Завадский приполз к решетке, разделявшей помещение надвое, и приглядевшись к соседям понял, что тут были казаки Мартемьяна Захаровича, но далеко не все. Их прежде было под сотню, а здесь ютилось человек двадцать. Зато среди них обнаружился и бывший их начальник.
Что-то твердое коснулось плеча. Со стянутыми за спиной руками Завадскому пришлось обернуться всем телом, чтобы увидеть за решеткой соседней камеры улыбающееся лицо заметно похудевшего Мартемьяна Захаровича.
Выглядел он в полутьме страшно – лицо черное, перепаханное невеселыми думами, выглядывает из дубовой колодки со втиснутыми в нее же руками. Лишь одна радость вызвала в нем улыбку – вид брата своего, напомнивший о прежней – раздольной и сытой, но недолгой жизни.
– Воно как, братец, – тихо произнес Мартемьян, – стало быть и ты не чертом целованный, а нашего племени.
– Все могло быть иначе, послушай ты меня. – Устало сказал Завадский.
Мартемьян Захарович засмеялся и в его смехе послышались отголоски прежней его веселой натуры.
– Умен ты и изворотлив, Филипп, поне [хотя] главного не уразумел – конец зде присно един. Токмо вдругорядь от тебя, я о том и ране ведал, потому и жил наполно.
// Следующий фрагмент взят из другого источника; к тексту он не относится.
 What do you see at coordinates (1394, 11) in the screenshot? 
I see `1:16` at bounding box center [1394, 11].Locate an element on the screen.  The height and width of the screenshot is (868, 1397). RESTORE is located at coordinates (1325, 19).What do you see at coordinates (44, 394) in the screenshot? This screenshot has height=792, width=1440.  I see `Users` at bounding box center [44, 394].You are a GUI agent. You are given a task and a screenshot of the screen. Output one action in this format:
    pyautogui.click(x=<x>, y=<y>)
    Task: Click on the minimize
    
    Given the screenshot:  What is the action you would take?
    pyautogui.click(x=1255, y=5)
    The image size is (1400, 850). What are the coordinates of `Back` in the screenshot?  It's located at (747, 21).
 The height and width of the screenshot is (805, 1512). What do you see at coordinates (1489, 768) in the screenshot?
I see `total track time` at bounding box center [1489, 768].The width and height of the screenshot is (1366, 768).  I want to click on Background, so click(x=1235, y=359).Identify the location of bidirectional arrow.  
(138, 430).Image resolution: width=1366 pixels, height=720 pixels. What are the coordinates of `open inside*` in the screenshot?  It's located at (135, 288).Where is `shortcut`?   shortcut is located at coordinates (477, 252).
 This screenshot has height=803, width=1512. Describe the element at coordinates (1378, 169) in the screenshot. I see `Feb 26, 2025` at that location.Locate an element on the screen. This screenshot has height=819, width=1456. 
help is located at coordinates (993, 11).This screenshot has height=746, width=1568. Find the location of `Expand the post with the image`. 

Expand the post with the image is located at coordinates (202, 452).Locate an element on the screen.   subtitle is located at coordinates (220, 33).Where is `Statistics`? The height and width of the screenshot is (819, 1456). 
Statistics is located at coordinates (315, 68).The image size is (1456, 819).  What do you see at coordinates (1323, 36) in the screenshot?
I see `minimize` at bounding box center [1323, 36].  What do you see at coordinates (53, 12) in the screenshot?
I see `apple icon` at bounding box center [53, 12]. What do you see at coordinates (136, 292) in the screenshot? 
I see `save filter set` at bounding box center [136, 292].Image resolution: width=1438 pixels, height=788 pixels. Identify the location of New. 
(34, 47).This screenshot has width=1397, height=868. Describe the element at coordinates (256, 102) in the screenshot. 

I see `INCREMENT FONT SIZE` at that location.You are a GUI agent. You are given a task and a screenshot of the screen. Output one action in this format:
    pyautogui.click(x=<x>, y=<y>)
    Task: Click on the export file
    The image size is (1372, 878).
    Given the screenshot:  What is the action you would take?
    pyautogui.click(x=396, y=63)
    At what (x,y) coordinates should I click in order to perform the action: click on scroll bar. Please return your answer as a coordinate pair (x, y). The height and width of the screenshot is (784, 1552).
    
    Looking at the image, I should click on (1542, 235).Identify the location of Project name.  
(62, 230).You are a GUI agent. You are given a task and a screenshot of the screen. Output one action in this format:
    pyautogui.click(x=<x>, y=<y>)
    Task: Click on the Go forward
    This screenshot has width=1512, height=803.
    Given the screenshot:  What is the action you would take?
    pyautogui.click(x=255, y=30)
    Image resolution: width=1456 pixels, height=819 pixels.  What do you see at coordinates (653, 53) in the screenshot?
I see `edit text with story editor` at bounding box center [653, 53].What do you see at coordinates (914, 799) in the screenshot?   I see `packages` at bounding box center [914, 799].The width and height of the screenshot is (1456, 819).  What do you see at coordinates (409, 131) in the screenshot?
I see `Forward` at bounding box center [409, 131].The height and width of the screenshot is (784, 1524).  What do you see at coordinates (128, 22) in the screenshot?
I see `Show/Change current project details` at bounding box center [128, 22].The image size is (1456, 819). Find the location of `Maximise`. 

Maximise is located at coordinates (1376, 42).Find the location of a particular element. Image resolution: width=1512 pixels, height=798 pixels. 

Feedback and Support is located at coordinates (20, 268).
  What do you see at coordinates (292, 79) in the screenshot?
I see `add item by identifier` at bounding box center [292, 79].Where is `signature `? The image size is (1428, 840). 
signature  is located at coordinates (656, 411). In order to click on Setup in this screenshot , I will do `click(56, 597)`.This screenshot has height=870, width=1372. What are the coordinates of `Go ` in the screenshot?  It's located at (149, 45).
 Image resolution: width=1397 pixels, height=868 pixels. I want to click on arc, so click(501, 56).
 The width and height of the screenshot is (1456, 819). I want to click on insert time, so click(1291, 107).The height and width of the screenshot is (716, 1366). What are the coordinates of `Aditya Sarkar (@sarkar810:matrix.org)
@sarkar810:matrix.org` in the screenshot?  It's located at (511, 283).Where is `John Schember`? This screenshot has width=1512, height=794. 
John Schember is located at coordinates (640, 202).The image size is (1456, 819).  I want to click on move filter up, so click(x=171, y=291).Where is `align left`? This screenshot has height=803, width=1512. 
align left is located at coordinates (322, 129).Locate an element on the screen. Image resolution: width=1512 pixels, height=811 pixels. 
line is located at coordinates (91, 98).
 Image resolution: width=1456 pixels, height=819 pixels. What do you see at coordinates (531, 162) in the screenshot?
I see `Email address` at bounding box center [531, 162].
Мартемьян закашлялся. Завадский снова обернулся на него.
– Что теперь будет с тобой?
– Завтра повезут в Томский град на дознание, а посем и казнь.
– А твоя семья?
Мартемьян Захарович скривил лицо в усмешке, но заметно было, что мысль о том доставила ему боль.
– Сошлют на север, да некому заступиться, погибнут равно. Дочерь и жену уже казакам отдал проклятый Пафнутий.
– Что это за мразь?
– Из ближнего круга Салтыкова, боярский сын с Устюжина, с судного приказа за собой то рыло таскает. Он лихоимец и вор пуще нашего брата. Токмо о Боге и верности государю каков бы ни был любитель поплюскать [поболтать]. Гнида двуликая!
Завадский вспомнил о богатой шубе и перстнях.